Crise gouvernementale à Bujumbura : la fin de l'acte I du psychodrame à l'Uprona?

Deux importants événements viennent de mettre fin cette semaine à ce que je vais appeler l'Acte I d'un psychodrame politico-politicien et diplomatique, qui sera suivi cependant d'autres moult rebondissements, eux-aussi imprévisibles comme les précédents. Tous ces deux événements, malgré le fait qu'ils ont marqué le Burundi pour plusieurs mois, ont ceci de commun qu'ils ont eu lieu le même jour, à plusieurs milliers de kilomètres de distance l'un de l'autre. Les analystes traditionnels (surtout dans nos radios locales), généralement pressés de tirer des sonnettes me semblent avoir préféré le "low profile", le "wait and see" au lieu de s'emparer des faits pour les projeter dans l'avenir. Ce qui, de mon point de vue, doit absolument être noté ici.

Le premier événement s'est clôturé hier après avoir pris forme le jeudi, 13 février avant la tombée de la nuit. Il s'agit de l'élection d'un nouveau 1er Vice Président de la République. M. Prosper Bazombanza réunit des atouts que ses détracteurs ont entrepris d'attaquer: c'est un  Tutsi, membre de l'Uprona, connaisseur du système en place pour avoir été gouverneur de province. Il n'est cependant pas un apparatchik moulé de la vieille garde, cette branche qui dompte l'ancien Parti-Etat, éclaté en plusieurs factions, comme le sont toutes les autres principales formations politiques de l'échiquier burundais.

Ressortissant de ce qui fut, géopolitiquement parlant, depuis les années Bagaza (1976-1987), le "Vieux Burundi" (Muramvya ancien, le centre, fief traditionnel du leadership historique national) par opposition à Bururi, le Sud dominant, fief des putschistes des trois générations de régimes militaires passés, Bazombanza a peu de choses à voir avec l'establishment auquel appartient son prédécesseur Busokoza.

## Consigne A
Répondez à ces questions d'après le texte sur la crise gouvernementale à Bujumbura :
(i) Quel jour le premier événement a-t-il pris forme ?
(ii) À quel poste Prosper Bazombanza a-t-il été élu ?
(iii) Quel est le nom de son prédécesseur ?
## Consigne B
Traduisez en anglais cette phrase du texte sur la crise gouvernementale à Bujumbura : « Le premier événement s'est clôturé hier après avoir pris forme le jeudi, 13 février avant la tombée de la nuit. »
## Consigne C
Prolongez le texte sur la crise gouvernementale à Bujumbura à partir de sa dernière phrase.

## Entrées pour repérer des mots et des éléments

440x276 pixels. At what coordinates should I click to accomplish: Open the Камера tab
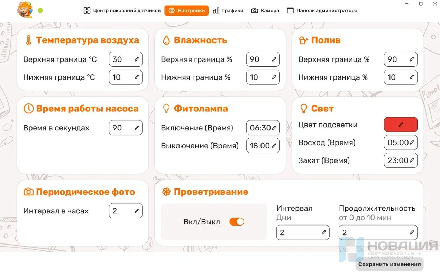pos(265,11)
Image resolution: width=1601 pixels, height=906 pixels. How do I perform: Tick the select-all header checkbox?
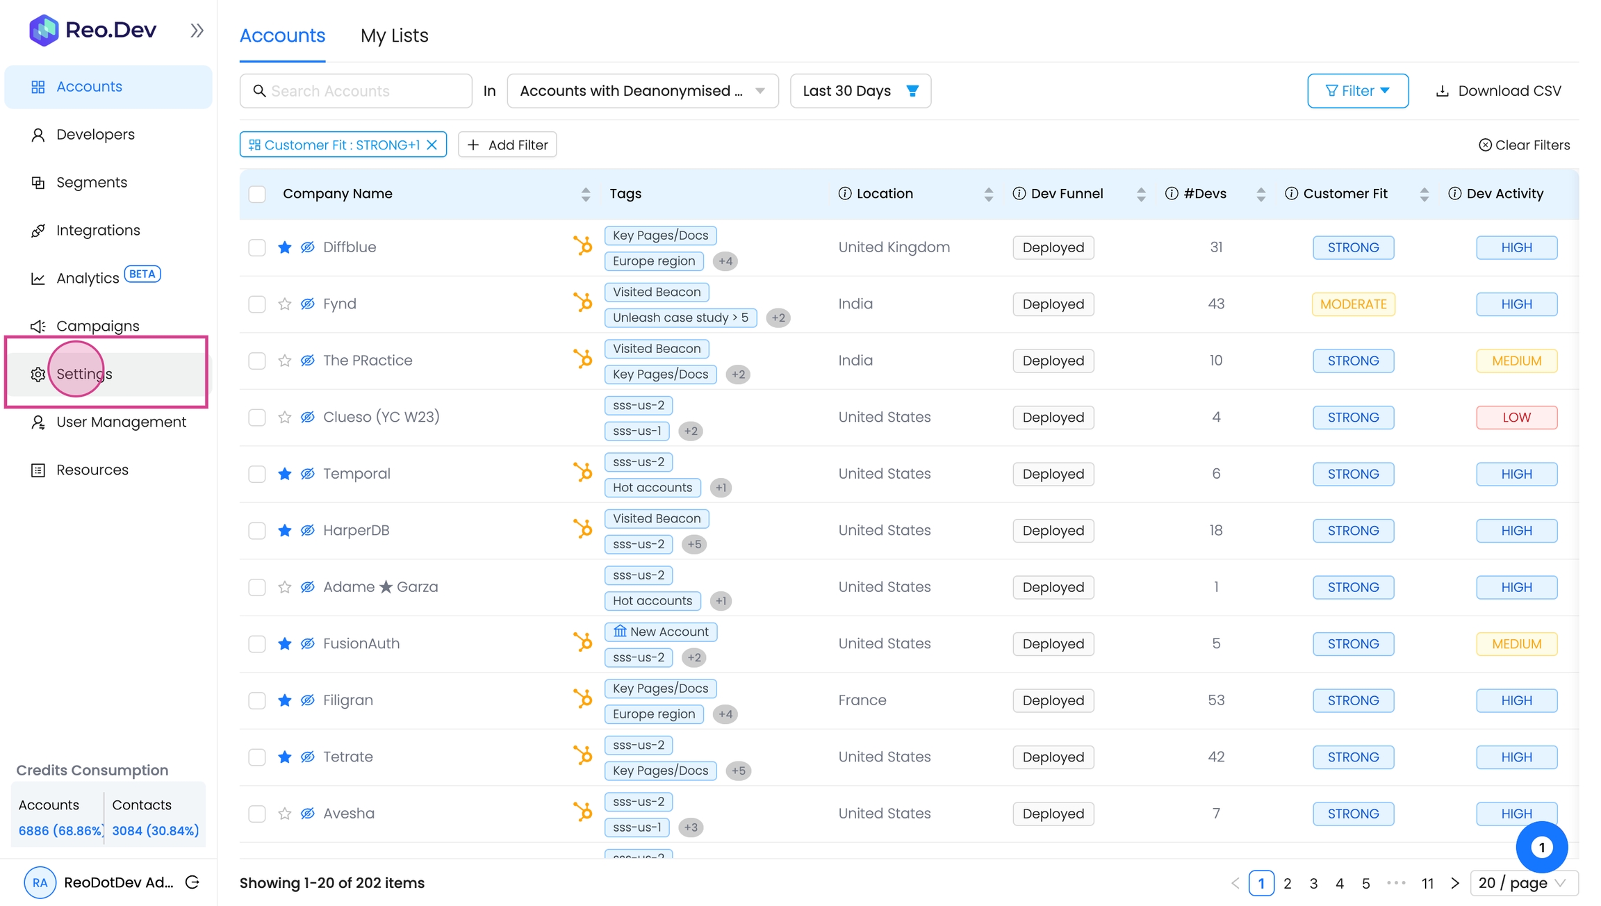[257, 194]
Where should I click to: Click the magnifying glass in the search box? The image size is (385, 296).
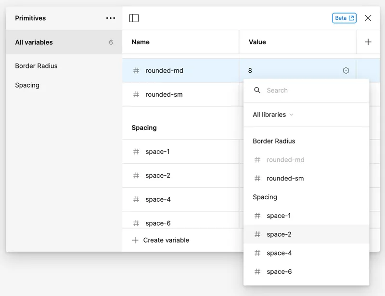point(257,90)
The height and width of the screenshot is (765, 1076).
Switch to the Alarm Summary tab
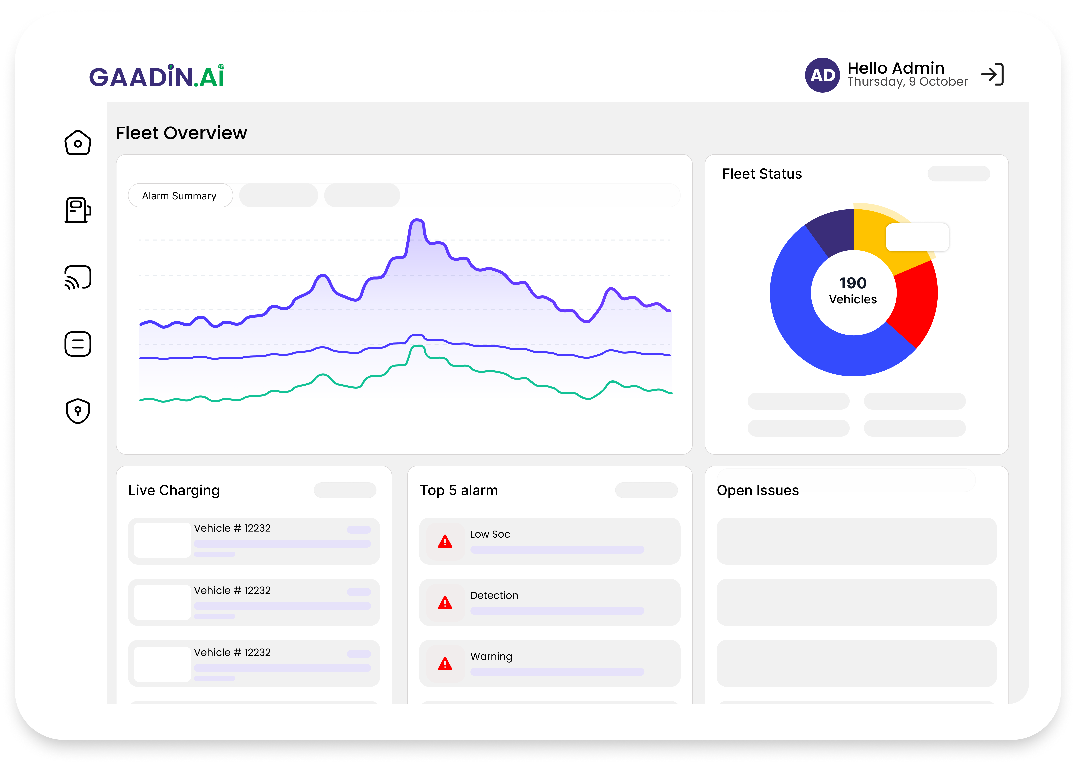click(x=180, y=195)

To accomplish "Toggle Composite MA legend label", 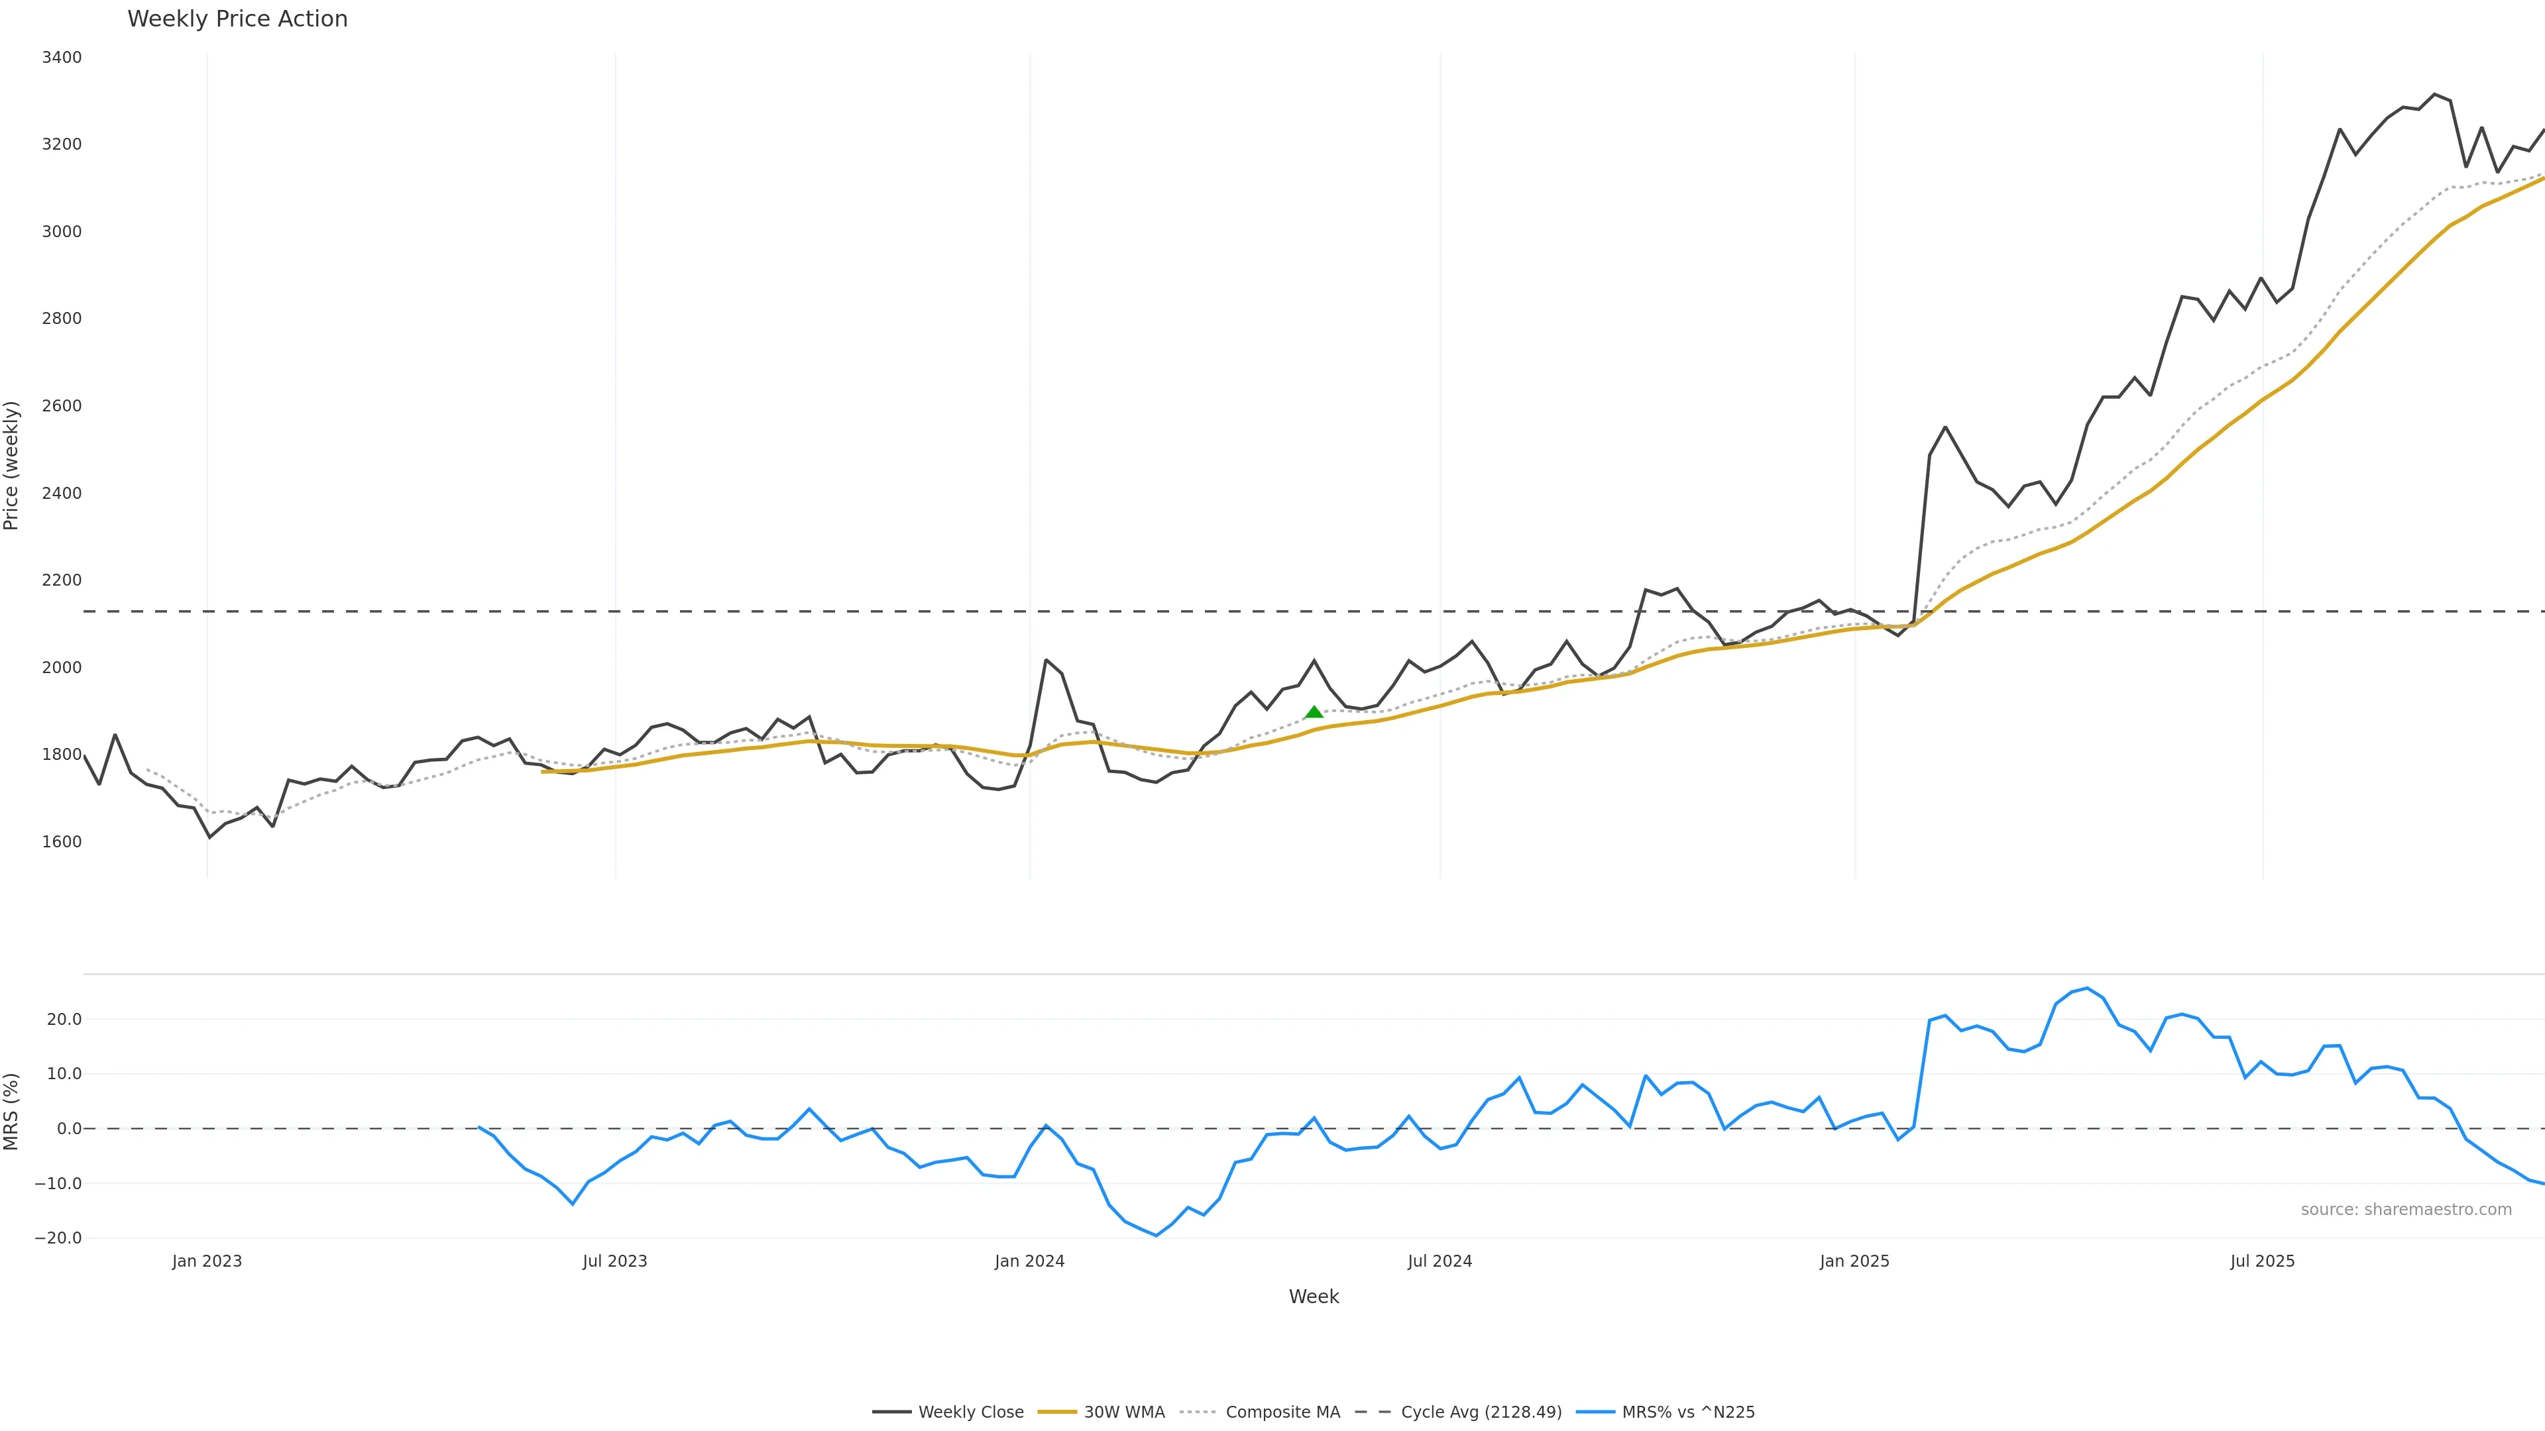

## Réponse attendue A
(i) Le jeudi 13 février, avant la tombée de la nuit.
(ii) 1er Vice Président de la République.
(iii) Busokoza.

## Réponse attendue B
The first event concluded yesterday after taking shape on Thursday, February 13, before nightfall.

## Réponse attendue C
Une bataille gagnée et une guerre qui continue

Cela veut dire, en réalité, que les ténors ou autres stratèges du pouvoir parallèle, ce moule qui depuis la chute du Roi Mwambutsa en 1965 dirigent le pays - en prenant en otage les institutions, grâce à quelques pions placés à cet effet, viennent de perdre une bataille dans la guéguerre qui est loin de se terminer.

Ces ténors, on les a vus exfiltrés, pour la première fois dans notre histoire récente, durant les trois mois trop courts qu'a vécu le Président Ndadaye, entre juillet et octobre 1993. Puis, ils sont revenus en force avec les ingénieries partisanes qui débouchent sur la surprenante longévité de la crise que nous avons vécue. J'y reviens à l'instant.

Cette semaine, faut-il le réaffirmer, ils viennent de perdre une bataille. Mais, comme on le verra, la guerre, elle, redisons-le également, ne fait que continuer. C'est un chapitre sur lequel nous devrions revenir plus tard...

Le deuxième événement a eu lieu le même jeudi dernier dans les salons feutrés du Conseil de Sécurité de l'ONU à New York. C'est la décision prise de fermer le bureau du représentant spécial du Secrétaire général Ban-Ki Moon, à Bujumbura d'ici au 31 décembre 2014.

Ce retrait s'était négocié depuis plusieurs semaines, laissant un goût amer chez des diplomates qui s'étaient attendus au contraire, vu les capacités qu'avait le Burundi d'imposer sa volonté à ses parrains de la Commission de Consolidation de la Paix (CCP).

A mon avis, la vraie explication du malaise installé entre l'ONU, ou si vous voulez la communauté internationale, ce n'est pas ce qui vous est servi dans les communiqués officiels, voire dans la plupart des commentaires que je juge d'ailleurs non avisés quand il ne s'agit pas de larmes de crocodiles.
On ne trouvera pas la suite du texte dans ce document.